Figure 1: Mother instructing child where to look at the beginning of a Skype call.2
In images 42–45, we see the participant is sitting in front of the laptop, looking at the screen, listening to his sister speak with the child and then reacting to the child’s face appearing on the screen. Here, it seems that we can easily determine in this brief excerpt that the participant is focused upon the Skype call with his sister and niece. He ostensibly demonstrates through his posture (which is positioned towards the laptop), his gaze (which is focused upon the screen), and his language use (listening and speaking), that he is focused upon the interaction. Particularly his use of language appears to be clearly indicating that he must be focused upon the conversation.
However, this article demonstrates that:
- Focused attention can only be analyzed correctly when crossing micro-analytical boundaries. This means that if researchers cut their micro data pieces that they are investigating too short (as in the example in Figure 1), they are unable to detect and correctly analyze what participants are actually focused upon.
- A participant can utilize language without paying focused attention to an interaction. Thus, if researchers assume that language use means focused attention, the assumption may in fact be incorrect.

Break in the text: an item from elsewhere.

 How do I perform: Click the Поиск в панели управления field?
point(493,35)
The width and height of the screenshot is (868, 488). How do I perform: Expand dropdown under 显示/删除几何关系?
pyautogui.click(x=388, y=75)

The article builds upon a discussion of attention literature (Norris, forthcoming), which is not repeated here for space reasons, and revisits part of an excerpt that has been written about in Norris (2016), where an interaction around minute 4 of the video discussed here is analyzed. This article discusses the first two minutes in detail and illustrates how the focus of the participant is detected when taking a look at a data piece from the beginning of a recording. In Norris (2016, 152), it was demonstrated that it is not language which gives away what participants are focused upon, but rather modal density (of which language is a part) that comes about through modal intensity and/or modal complexity (Norris 2004). Here, the earlier point of that example illustrates the very beginning of the Skype call with a multimodal transcript (Figure 2–6) and honing in on the language that the participant uses (Audio Transcripts 1–4). Here, I show that the participant’s use of language synchronization (not in a time-synchronized manner, but in a repetitive manner) allows the participant to fully function verbally even though he is not focused upon the interaction. Because I wish to demonstrate that a participant can smoothly interact verbally without being focused upon the interaction, I have chosen to represent these sequences in the form of both multimodal (Figure 2–6) and audio transcripts (Audio Transcript 1–4). A list of higher-level actions and the video excerpt discussed in this article can be found in Norris (2019, 190ff.; Video 5.2).
2. Data and data analysis
The data discussed in this article is part of a larger study of 17 New Zealand families and 82 participants from infants to an 80+ year old woman (mostly) Skyping with family members in Australia, Britain or Canada. Data collection occurred in the New Zealand participants’ homes by one to three researchers at a time (depending upon availability) with a research laptop that had a screen recording software installed and one to two tripod-standing video cameras (depending on need and possibility) recording the interactions of the family members in the homes around the Skype interactions. A few weeks after the recording, (usually) a follow-up phone interview with at least one of the New Zealand adult family members was conducted (Norris 2019). The data in this article, however, comes from the video recorded data. This particular data piece was then multimodally transcribed following Norris’s transcription conventions in order to ensure replicability and reliability and further analyzed in detail (Norris 2004, 2011, 2019).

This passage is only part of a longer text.